(Task prompt)
Reproduce all the material verbatim, down to the last line.

(Raw data)
*****

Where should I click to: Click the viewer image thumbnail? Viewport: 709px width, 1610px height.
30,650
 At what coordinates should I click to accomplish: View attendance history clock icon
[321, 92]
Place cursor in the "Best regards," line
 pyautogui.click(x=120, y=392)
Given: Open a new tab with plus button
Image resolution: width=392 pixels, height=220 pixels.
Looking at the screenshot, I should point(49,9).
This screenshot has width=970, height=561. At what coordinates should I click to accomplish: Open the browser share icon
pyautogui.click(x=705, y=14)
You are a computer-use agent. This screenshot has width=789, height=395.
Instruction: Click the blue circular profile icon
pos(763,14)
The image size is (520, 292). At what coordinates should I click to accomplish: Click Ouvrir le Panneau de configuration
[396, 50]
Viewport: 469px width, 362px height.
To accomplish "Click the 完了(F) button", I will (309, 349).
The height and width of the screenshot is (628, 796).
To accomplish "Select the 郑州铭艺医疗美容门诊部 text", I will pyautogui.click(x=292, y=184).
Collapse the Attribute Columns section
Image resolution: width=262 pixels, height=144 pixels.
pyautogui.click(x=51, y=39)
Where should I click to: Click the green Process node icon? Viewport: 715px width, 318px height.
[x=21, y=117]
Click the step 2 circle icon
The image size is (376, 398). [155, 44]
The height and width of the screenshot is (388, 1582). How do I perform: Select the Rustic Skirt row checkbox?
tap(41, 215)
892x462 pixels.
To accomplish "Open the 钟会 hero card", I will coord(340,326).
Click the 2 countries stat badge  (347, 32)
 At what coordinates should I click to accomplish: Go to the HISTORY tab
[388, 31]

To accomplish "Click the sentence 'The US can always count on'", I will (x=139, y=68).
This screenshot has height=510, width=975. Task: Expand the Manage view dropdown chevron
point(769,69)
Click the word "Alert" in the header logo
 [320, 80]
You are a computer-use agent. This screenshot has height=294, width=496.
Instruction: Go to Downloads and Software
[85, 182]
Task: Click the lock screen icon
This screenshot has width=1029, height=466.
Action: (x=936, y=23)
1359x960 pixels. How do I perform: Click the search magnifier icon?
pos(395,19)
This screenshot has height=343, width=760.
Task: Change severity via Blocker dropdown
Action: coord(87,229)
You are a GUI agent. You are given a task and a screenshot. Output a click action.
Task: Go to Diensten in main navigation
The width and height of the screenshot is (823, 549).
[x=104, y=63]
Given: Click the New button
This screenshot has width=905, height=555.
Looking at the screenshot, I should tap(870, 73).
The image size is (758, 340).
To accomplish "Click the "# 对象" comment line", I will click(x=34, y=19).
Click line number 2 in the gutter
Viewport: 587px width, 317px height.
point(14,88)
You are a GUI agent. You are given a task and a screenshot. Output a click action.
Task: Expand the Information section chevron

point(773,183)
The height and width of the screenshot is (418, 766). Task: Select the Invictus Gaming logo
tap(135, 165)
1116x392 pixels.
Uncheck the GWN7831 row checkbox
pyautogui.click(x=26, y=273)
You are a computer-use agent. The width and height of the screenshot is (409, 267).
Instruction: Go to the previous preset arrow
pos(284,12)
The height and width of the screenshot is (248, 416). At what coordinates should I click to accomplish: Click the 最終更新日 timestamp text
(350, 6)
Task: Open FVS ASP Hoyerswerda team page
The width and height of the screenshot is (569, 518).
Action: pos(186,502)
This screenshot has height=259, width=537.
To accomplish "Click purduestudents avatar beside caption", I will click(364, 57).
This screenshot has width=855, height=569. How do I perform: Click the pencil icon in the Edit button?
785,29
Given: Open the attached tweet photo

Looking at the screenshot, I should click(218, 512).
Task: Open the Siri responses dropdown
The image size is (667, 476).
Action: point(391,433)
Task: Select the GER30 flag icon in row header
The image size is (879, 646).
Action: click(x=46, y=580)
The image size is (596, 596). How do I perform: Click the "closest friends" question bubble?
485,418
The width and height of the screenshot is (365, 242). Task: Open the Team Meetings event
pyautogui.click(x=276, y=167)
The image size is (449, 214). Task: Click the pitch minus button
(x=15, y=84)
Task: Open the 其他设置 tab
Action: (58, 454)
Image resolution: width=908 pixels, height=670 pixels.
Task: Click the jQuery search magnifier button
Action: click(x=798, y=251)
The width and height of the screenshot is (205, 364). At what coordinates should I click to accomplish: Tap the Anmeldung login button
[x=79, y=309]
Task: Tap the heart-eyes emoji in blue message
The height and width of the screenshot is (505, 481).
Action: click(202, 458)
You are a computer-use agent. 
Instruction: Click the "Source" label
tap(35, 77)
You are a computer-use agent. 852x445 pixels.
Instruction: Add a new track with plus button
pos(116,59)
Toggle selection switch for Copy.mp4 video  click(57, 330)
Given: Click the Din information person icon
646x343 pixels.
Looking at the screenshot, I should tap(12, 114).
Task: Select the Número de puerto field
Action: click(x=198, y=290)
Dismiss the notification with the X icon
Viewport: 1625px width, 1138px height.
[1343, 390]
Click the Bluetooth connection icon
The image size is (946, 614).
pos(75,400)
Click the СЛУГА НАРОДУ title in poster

*****

(Output of the task)
Where should I click to: Click the viewer image thumbnail? Viewport: 709px width, 1610px height.
30,650
 At what coordinates should I click to accomplish: View attendance history clock icon
[321, 92]
Place cursor in the "Best regards," line
 pyautogui.click(x=120, y=392)
Given: Open a new tab with plus button
Image resolution: width=392 pixels, height=220 pixels.
Looking at the screenshot, I should point(49,9).
This screenshot has width=970, height=561. At what coordinates should I click to accomplish: Open the browser share icon
pyautogui.click(x=705, y=14)
You are a computer-use agent. This screenshot has width=789, height=395.
Instruction: Click the blue circular profile icon
pos(763,14)
The image size is (520, 292). At what coordinates should I click to accomplish: Click Ouvrir le Panneau de configuration
[396, 50]
Viewport: 469px width, 362px height.
To accomplish "Click the 完了(F) button", I will (309, 349).
The height and width of the screenshot is (628, 796).
To accomplish "Select the 郑州铭艺医疗美容门诊部 text", I will pyautogui.click(x=292, y=184).
Collapse the Attribute Columns section
Image resolution: width=262 pixels, height=144 pixels.
pyautogui.click(x=51, y=39)
Where should I click to: Click the green Process node icon? Viewport: 715px width, 318px height.
[x=21, y=117]
Click the step 2 circle icon
The image size is (376, 398). [155, 44]
The height and width of the screenshot is (388, 1582). How do I perform: Select the Rustic Skirt row checkbox?
tap(41, 215)
892x462 pixels.
To accomplish "Open the 钟会 hero card", I will coord(340,326).
Click the 2 countries stat badge  (347, 32)
 At what coordinates should I click to accomplish: Go to the HISTORY tab
[388, 31]

To accomplish "Click the sentence 'The US can always count on'", I will (x=139, y=68).
This screenshot has height=510, width=975. Task: Expand the Manage view dropdown chevron
point(769,69)
Click the word "Alert" in the header logo
 [320, 80]
You are a computer-use agent. This screenshot has height=294, width=496.
Instruction: Go to Downloads and Software
[85, 182]
Task: Click the lock screen icon
This screenshot has width=1029, height=466.
Action: (x=936, y=23)
1359x960 pixels. How do I perform: Click the search magnifier icon?
pos(395,19)
This screenshot has height=343, width=760.
Task: Change severity via Blocker dropdown
Action: coord(87,229)
You are a GUI agent. You are given a task and a screenshot. Output a click action.
Task: Go to Diensten in main navigation
The width and height of the screenshot is (823, 549).
[x=104, y=63]
Given: Click the New button
This screenshot has width=905, height=555.
Looking at the screenshot, I should tap(870, 73).
The image size is (758, 340).
To accomplish "Click the "# 对象" comment line", I will click(x=34, y=19).
Click line number 2 in the gutter
Viewport: 587px width, 317px height.
point(14,88)
You are a GUI agent. You are given a task and a screenshot. Output a click action.
Task: Expand the Information section chevron

point(773,183)
The height and width of the screenshot is (418, 766). Task: Select the Invictus Gaming logo
tap(135, 165)
1116x392 pixels.
Uncheck the GWN7831 row checkbox
pyautogui.click(x=26, y=273)
You are a computer-use agent. The width and height of the screenshot is (409, 267).
Instruction: Go to the previous preset arrow
pos(284,12)
The height and width of the screenshot is (248, 416). At what coordinates should I click to accomplish: Click the 最終更新日 timestamp text
(350, 6)
Task: Open FVS ASP Hoyerswerda team page
The width and height of the screenshot is (569, 518).
Action: pos(186,502)
This screenshot has height=259, width=537.
To accomplish "Click purduestudents avatar beside caption", I will click(364, 57).
This screenshot has width=855, height=569. How do I perform: Click the pencil icon in the Edit button?
785,29
Given: Open the attached tweet photo

Looking at the screenshot, I should click(218, 512).
Task: Open the Siri responses dropdown
The image size is (667, 476).
Action: point(391,433)
Task: Select the GER30 flag icon in row header
The image size is (879, 646).
Action: click(x=46, y=580)
The image size is (596, 596). How do I perform: Click the "closest friends" question bubble?
485,418
The width and height of the screenshot is (365, 242). Task: Open the Team Meetings event
pyautogui.click(x=276, y=167)
The image size is (449, 214). Task: Click the pitch minus button
(x=15, y=84)
Task: Open the 其他设置 tab
Action: (58, 454)
Image resolution: width=908 pixels, height=670 pixels.
Task: Click the jQuery search magnifier button
Action: click(x=798, y=251)
The width and height of the screenshot is (205, 364). At what coordinates should I click to accomplish: Tap the Anmeldung login button
[x=79, y=309]
Task: Tap the heart-eyes emoji in blue message
The height and width of the screenshot is (505, 481).
Action: click(202, 458)
You are a computer-use agent. 
Instruction: Click the "Source" label
tap(35, 77)
You are a computer-use agent. 852x445 pixels.
Instruction: Add a new track with plus button
pos(116,59)
Toggle selection switch for Copy.mp4 video  click(57, 330)
Given: Click the Din information person icon
646x343 pixels.
Looking at the screenshot, I should tap(12, 114).
Task: Select the Número de puerto field
Action: click(x=198, y=290)
Dismiss the notification with the X icon
Viewport: 1625px width, 1138px height.
[1343, 390]
Click the Bluetooth connection icon
The image size is (946, 614).
pos(75,400)
Click the СЛУГА НАРОДУ title in poster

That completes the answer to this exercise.